= Sexual abuse scandal in the Roman Catholic Archdiocese of Cardiff =

Sexual abuse cases in the United Kingdom

The sexual abuse scandal in Cardiff archdiocese is a significant episode in the series of Catholic sex abuse cases that occurred throughout various Western countries.

==John Lloyd affair==
In 1998, Father John Lloyd, a parish priest and Bishop John Aloysius Ward's former press secretary, was imprisoned for sexual offences involving children. Prior to his arrest parents had written letters to Ward to complain of Lloyd's behaviour, but these were handed over to Lloyd. Lloyd was vocal about this, brandishing the letters at the altar and naming who they were written by. Telling parishioners there was no point writing them as they would all be handed over to him. As a result parishioners stopped complaining.

The 1998 charges brought against Lloyd included 4 charges of rape and 17 offences of indecent assault on six children who were aged between 8 and 13 at the time of the incidents. When interviewed by the police Lloyd denied the allegations, and claimed had always been "a very touchy person". One witness in court was a 36-year-old woman who accused Lloyd of raping her more than 20 times at her school, in the confessional box. She was aged 9 at the time and said the assaults occurred over an 18-month period. Another witness told the court that Lloyd would put his hand inside her school uniform and had groped her. An ex-altar boy also testified about his experiences, where Lloyd had assaulted him in the vestry. One woman spoke about how Lloyd had baptised her in his church, before assaulting her, then driving her home. Lloyd denied all the charges. He ultimately convicted of a single indecency offence and sentenced to an 8-year jail sentence.

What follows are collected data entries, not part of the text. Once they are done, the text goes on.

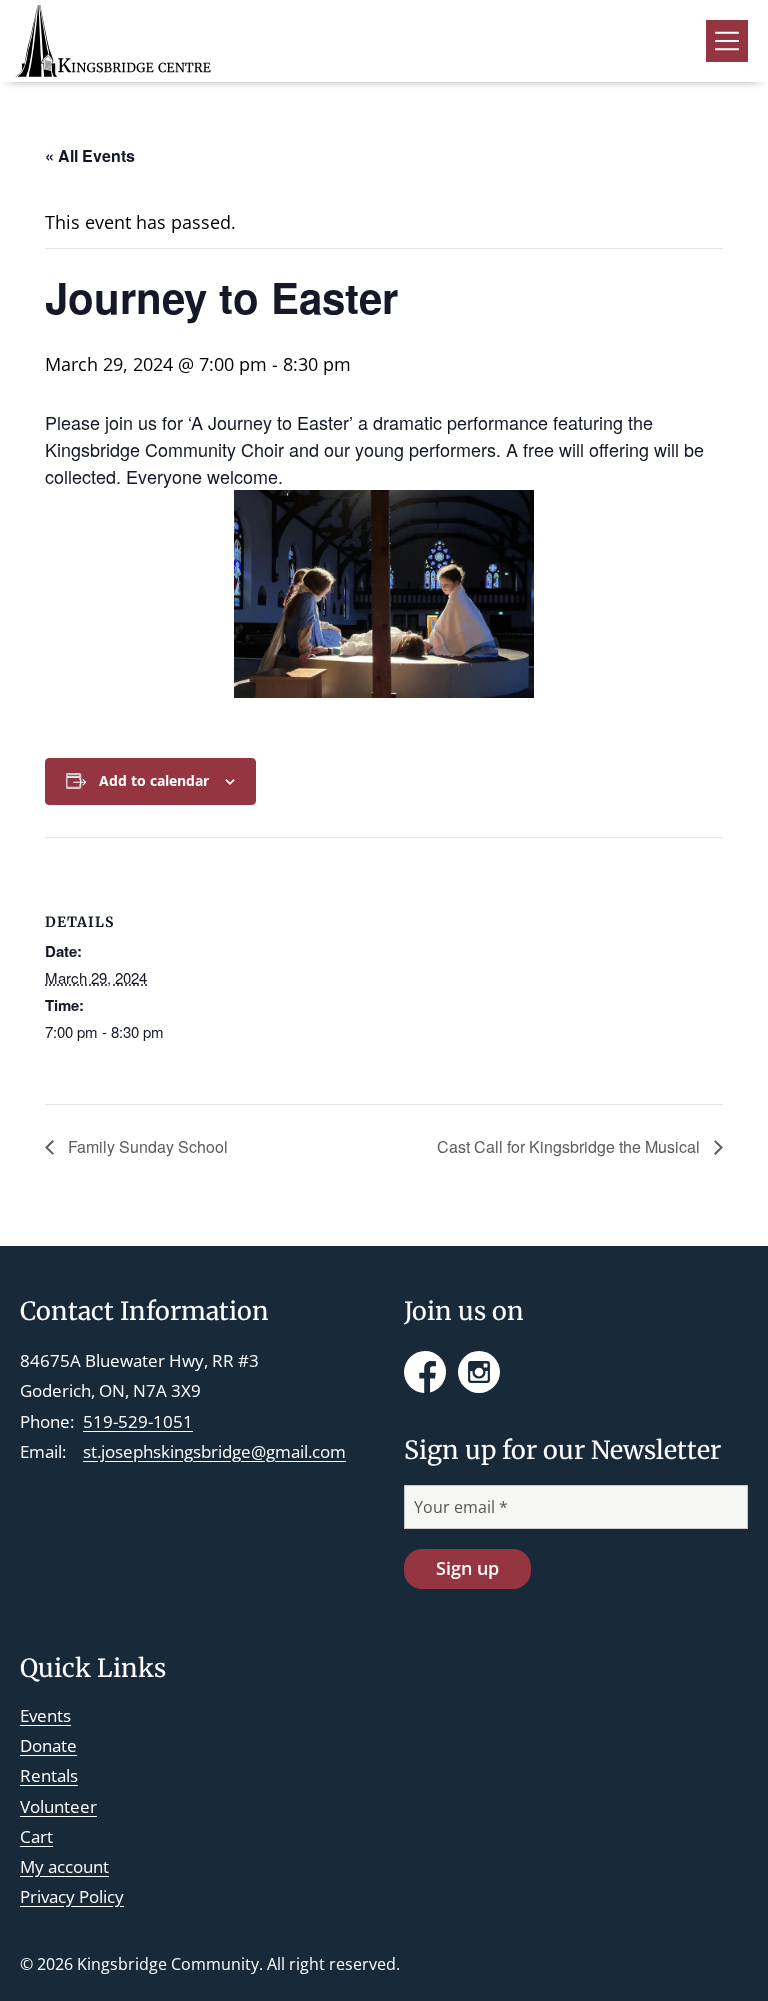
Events (45, 1715)
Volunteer (58, 1806)
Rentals (49, 1775)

In October 1999 Lloyd was dismissed by papal decree by Pope John Paul II. This meant Lloyd was no longer able to conduct any church services, or teach in any catholic school or college. Ward later confirmed that he had requested the dismissal from the Pope, meaning there was no need for a canonical trial.

==Joseph Jordan affair==
In October 2000, Joseph Jordan was imprisoned for indecent assaults on boys, and for downloading child pornography from the Internet.

Jordan had been ordained by Ward in 1998, despite Ward being warned about Jordan's behaviour in 1995 by Christopher Budd, Bishop of Plymouth, under whom Lloyd started his training for the priesthood. Jordan had previously been charged with indecently assaulting a boy but was acquitted in 1990. Despite this Budd accepted his application to become a Roman Catholic priest in 1991. Budd later reflected that he regretted approving Jordan's application, leading him to warn Ward about him.

Jordan was ultimately sentenced to eight years in prison by Cardiff Crown Court. This sentence was made up of two cases, with four and a half years being connected to an indecent assault of two nine-year-old boys, attempting to pervert the cause of justice and possessing child pornography. In the other case, Jordan was sentenced three and a half years for crimes he committed during his time as a teacher in Surrey and Yorkshire. He was found guilty of six charges of indecent assault on a 12-year-old boy that occurred between 1987-1989.

A BBC Panorama investigation was aired in November 2000 and accused Ward of failing to take action. Ward requested that the Pope appoint a new bishop to serve alongside him, who would then succeed him.

== John Aloysius Ward ==
Archbishop of Cardiff, John Aloysius Ward went on sick leave after he fell ill with deep vein thrombosis in December 2000. Bishop of Wrexham Edwin Regan was appointed to deputise for him. The Catholic Herald defended Ward, but The Tablet called for his retirement. After a period of recuperation, he said he was ready to return to his office. Ward was interviewed by Pope John Paul II, and resigned shortly afterwards, on 26 October 2001. He insisted his resignation was related to his poor health. He was replaced as Archbishop by Peter Smith.

==Posthumous allegations against Ward==
According to the Times March 28, 2007 (the day after Archbishop Ward's death):The nightmare had begun in January 1999, when a woman claimed that he [Ward] had raped her with a crucifix on the altar of his London parish church in the 1960s. Her story, deemed improbable by four police stations in Britain and Ireland, was finally accepted by a fifth. The allegation was reported in a tabloid newspaper before the police had even approached the archbishop. He was later arrested, but released without charge.